Page tree
Skip to end of metadata
Go to start of metadata

Web Archive Transformation (WAT) files feature key metadata elements that represent every crawled resource and are derived from a collection’s (W)ARC files. 

WAT Dataset

The Web Archive Transformation (WAT) specification describes a structured way of storing metadata from (W)ARC files.
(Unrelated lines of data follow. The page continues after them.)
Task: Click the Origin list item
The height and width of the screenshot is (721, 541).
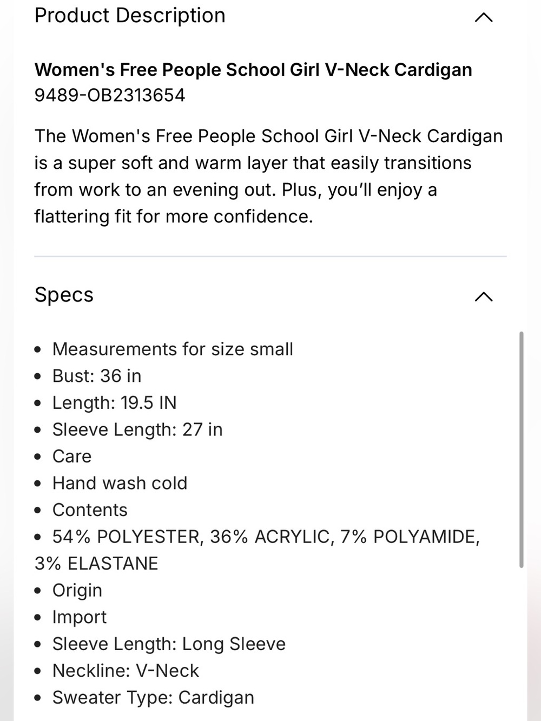Action: pyautogui.click(x=77, y=590)
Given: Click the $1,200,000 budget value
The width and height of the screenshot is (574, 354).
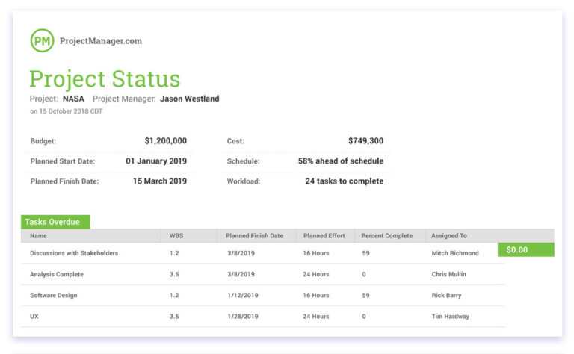Looking at the screenshot, I should [x=165, y=140].
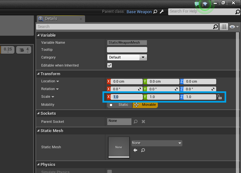Toggle the scale ratio lock icon
Viewport: 241px width, 173px height.
click(219, 97)
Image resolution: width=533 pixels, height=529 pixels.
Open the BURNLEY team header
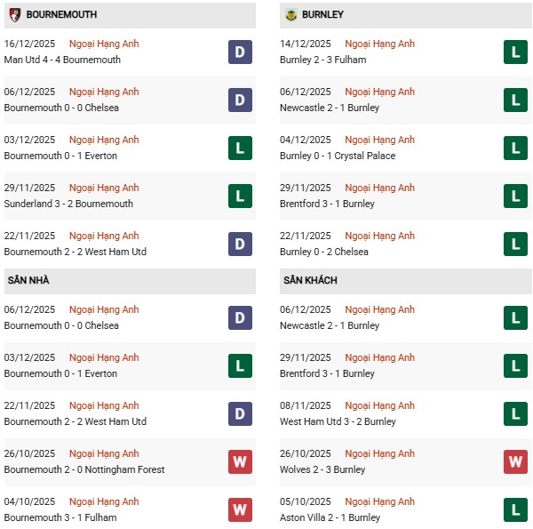click(322, 15)
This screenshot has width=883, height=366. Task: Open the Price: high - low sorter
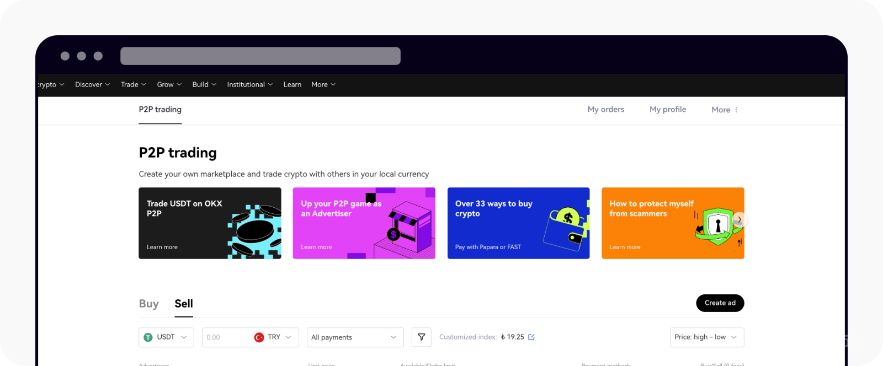[x=707, y=337]
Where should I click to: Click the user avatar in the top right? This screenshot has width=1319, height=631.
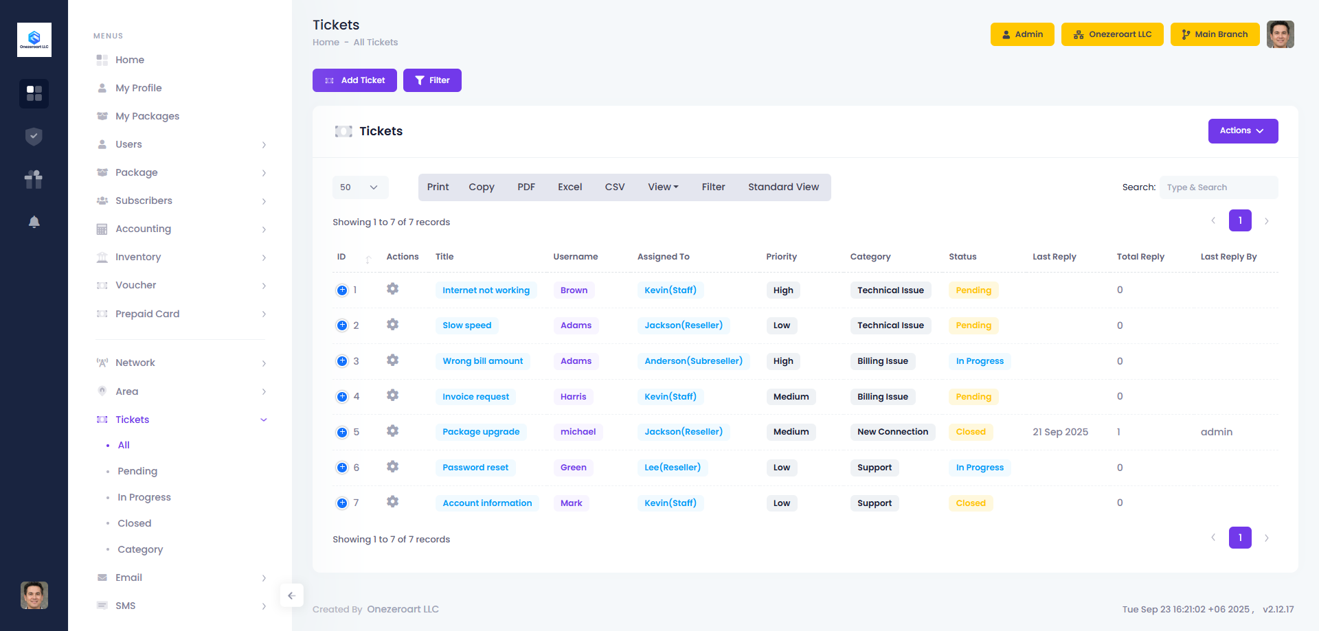[1280, 34]
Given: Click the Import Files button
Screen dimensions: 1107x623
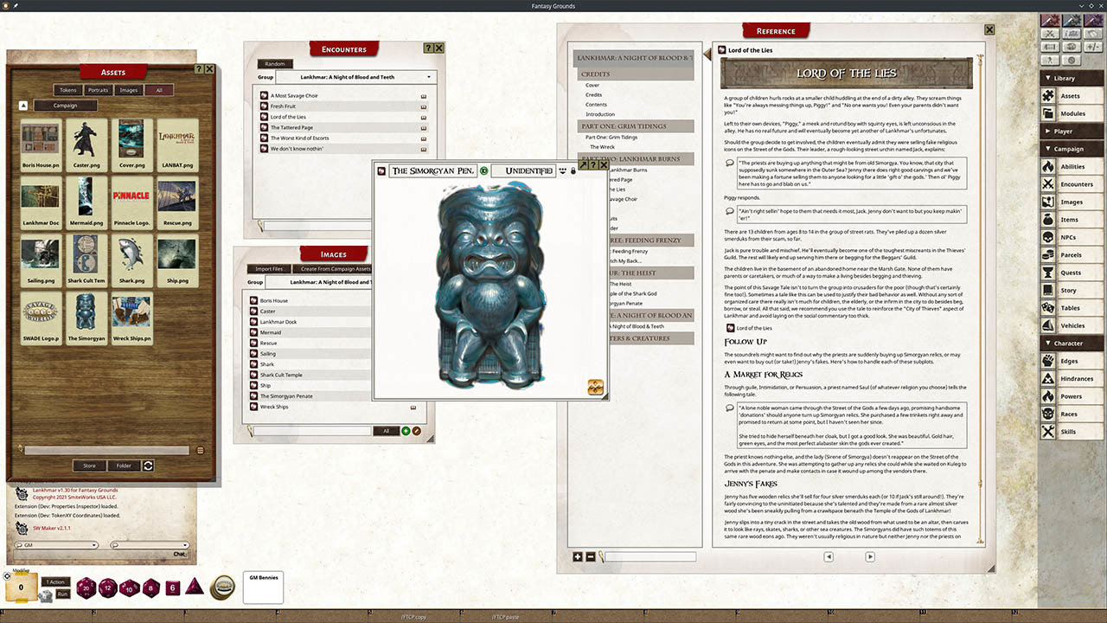Looking at the screenshot, I should (270, 269).
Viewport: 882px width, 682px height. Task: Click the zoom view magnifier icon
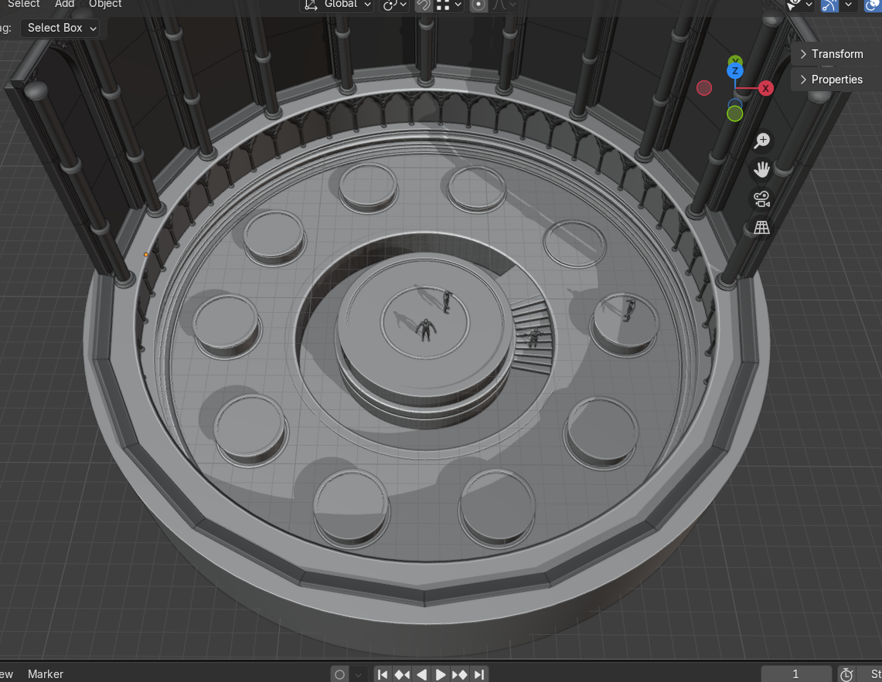click(x=762, y=141)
The structure of the extracted metadata is optimized for data analysis.

  • WAT files are (W)ARC metadata records, composed of key metadata such as provenance/capture information, essential text and link data, and other information, extracted from (W)ARCs for every resource.
  • WAT files map one-to-one to (W)ARC files, thus a collection's (W)ARC files will have corresponding WAT files.
  • WATs are around 5%-20% the size of corresponding (W)ARCs.
  • WAT files store the metadata extracted from (W)ARC files in an easily analyzed format.
  • WAT formats metadata into JavaScript Object Notation (JSON).

For more detailed information, please refer to WAT file specification

WAT Data Structure

Each WAT record has a brief header that identifies its URL via "WARC-Target-URI", corresponding (W)ARC file via "WARC-Refers-To"  and other mapping information.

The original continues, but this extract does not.